§ **RECORDS**

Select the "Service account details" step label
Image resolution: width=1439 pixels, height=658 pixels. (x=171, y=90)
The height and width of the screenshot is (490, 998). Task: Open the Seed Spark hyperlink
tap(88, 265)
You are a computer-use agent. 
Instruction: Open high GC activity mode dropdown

§ **ASSIGNMENT**
Line by line, transcribe the material exactly.

§ **RESPONSE BELOW**
Select the "Service account details" step label
Image resolution: width=1439 pixels, height=658 pixels. (x=171, y=90)
The height and width of the screenshot is (490, 998). Task: Open the Seed Spark hyperlink
tap(88, 265)
You are a computer-use agent. 
Instruction: Open high GC activity mode dropdown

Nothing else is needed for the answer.